On August 12, 2008 the federal grand jury returned a three-count indictment, [Doc. 3]] which charged petitioner, a medical doctor, with health care fraud in violation of 18 U.S.C. § 1347 (Count 1), unlawfully dispensing methadone, a Schedule II controlled substance in violation of 21 U.S.C. § 841 (Count 2), and unlawfully dispensing alprazolam, a Schedule IV controlled substance in violation of 18 U.S.C. § 841 (Count 3). A superseding indictment was returned on September 9, 2008, [Doc. 6]. The superseding indictment contained 112 counts. Counts 1, 2, 18, and 19 of the superseding indictment charged the petitioner with health care fraud resulting in the death of the patients named in those counts in violation of 18 U.S.C. §§ 1347 and 2. Counts 3-8, 10-17, 20-21, and 23-32 of the indictment charged the petitioner with health care fraud in violation of 18 U.S.C. §§ 1347 and 2. Counts 33 through 36 charged the petitioner with unlawfully dispensing controlled substances resulting in death in the use of such substances in violation of 21 U.S.C. §§ 841(a), 841(b)(1)(C) and 18 U.S.C. § 2. Counts 37-42, 44-51, 64-68, 75-81 and 83-90 charged the petitioner with unlawfully dispensing controlled substances in violation of 21 U.S.C. §§ 841(a), 841(b)(1)(C), 841(b)(1)(D) and 841(b)(2). Counts 50-63, 69-74, and 92-105 charged the petitioner with unlawfully dispensing controlled substances in violation of 21 U.S.C. §§ 841(a) and 841(b)(1)(C) or (b)(1)(D) or 841(b)(2). Counts 106 and 107 charged petitioner with money laundering in violation of 18 U.S.C. §§ 1957 and 2. Count 108 of the indictment charged petitioner with evasion of income tax during calendar years 1994 and 1995 in violation of 26 U.S.C. § 7203. Finally, Counts 109 through 112 charged petitioner with failure to file income tax returns for calendar years 2002, 2003, 2004 and 2005 in violation of 26 U.S.C. § 7203
After significant pretrial motion practice and several continuances, the case proceeded to trial on July 6, 2009, [Doc. 79]. At the conclusion of the nine day trial, Hancock was found guilty of Counts 1-8, 10-18, 20-21, 23-42, 44-51, 53-66, 68-70, 72-81, 83-87, 89-90, 92-95, and 97-112 and not guilty of Counts 19, 67, 71, 88 and 96, [Doc.92]. A PSR was prepared and Hancock was sentenced on July 30, 2009 to a term or imprisonment of 276 months as to Counts 1 and 2; 120 months as to Counts 3, 4, 5, 6, 7, 8, 10, 11, 12, 13, 14, 15, 16, 17, 18, 20, 21, 23, 24, 25, 26, 27, 28, 29, 30, 31, 32, 106 and 107; 240 months as to Counts 33, 34, 35, 36, 37, 38, 39, 40, 41, 42, 44, 45, 46, 47, 48, 49, 50, 51, 53, 54, 55, 56, 57, 58, 59, 60, 61, 62 and 63; 60 months as to Counts 64, 65, 66, 68, 69, 70, 72, 73, 74 and 108; 36 months as to Counts 75, 76, 77, 78, 79, 80, 81, 83, 84, 85, 86, 87, 89, 90, 92, 93, 94, 95, 97, 98, 99, 100, 101, 102, 103, 104 and 105; and 12 months as to Counts 109, 110, 111 and 112 to run concurrently, for a net sentence of 276 months. Judgment was entered on August 19, 2010, [Doc. 121].

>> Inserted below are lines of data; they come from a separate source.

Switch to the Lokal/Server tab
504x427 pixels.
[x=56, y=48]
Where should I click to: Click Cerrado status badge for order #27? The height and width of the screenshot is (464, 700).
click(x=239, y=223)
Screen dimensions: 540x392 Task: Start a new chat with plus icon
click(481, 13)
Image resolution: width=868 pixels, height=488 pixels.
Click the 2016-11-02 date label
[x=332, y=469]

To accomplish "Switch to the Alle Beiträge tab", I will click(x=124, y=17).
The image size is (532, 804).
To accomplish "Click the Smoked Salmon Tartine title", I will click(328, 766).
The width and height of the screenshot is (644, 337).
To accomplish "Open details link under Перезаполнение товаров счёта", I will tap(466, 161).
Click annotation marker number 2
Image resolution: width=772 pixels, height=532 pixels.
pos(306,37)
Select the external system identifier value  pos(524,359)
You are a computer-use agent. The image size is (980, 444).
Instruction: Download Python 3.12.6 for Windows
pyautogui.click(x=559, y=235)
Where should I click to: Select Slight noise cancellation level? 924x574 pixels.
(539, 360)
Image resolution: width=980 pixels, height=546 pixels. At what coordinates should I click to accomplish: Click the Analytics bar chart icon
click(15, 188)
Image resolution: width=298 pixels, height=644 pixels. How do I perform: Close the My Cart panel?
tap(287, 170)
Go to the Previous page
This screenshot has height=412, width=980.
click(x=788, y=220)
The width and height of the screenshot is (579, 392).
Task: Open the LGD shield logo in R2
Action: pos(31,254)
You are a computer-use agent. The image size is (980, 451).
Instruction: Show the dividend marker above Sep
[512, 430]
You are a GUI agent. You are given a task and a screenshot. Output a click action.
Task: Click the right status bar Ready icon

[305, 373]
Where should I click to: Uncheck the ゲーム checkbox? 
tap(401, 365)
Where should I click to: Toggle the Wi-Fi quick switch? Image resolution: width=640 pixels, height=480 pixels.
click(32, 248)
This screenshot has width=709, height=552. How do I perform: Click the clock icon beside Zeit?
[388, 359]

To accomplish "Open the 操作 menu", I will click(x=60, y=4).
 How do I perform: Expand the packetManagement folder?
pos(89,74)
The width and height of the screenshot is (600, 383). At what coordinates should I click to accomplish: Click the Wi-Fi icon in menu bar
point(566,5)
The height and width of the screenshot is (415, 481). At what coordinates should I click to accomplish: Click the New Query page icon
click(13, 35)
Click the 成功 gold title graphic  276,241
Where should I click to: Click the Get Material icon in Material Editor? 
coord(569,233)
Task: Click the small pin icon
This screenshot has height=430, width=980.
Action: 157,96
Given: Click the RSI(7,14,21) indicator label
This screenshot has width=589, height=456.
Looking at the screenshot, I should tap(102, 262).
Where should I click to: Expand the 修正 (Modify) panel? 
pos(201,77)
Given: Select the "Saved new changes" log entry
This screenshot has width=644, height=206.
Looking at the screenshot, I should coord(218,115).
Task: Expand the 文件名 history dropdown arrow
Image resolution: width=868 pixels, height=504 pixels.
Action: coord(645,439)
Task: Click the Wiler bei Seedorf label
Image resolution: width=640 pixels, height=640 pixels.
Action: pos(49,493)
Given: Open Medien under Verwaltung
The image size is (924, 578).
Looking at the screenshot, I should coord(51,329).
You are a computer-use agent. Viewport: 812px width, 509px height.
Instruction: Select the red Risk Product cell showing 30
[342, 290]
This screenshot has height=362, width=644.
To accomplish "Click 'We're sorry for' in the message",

Hancock appealed his convictions and sentence to the Sixth Circuit Court of Appeals, [Doc. 122]. The Sixth Circuit affirmed the Court's judgment in full on March 9, 2012, [Doc. 139]. Hancock's petition for writ of certiorari to the United States Supreme Court was denied on October 2, 2012, [Doc. 142]. The instant motion to vacate was filed on October 4, 2013, [Doc. 146]. United States responded in opposition on November 3, 2014, [Doc. 149].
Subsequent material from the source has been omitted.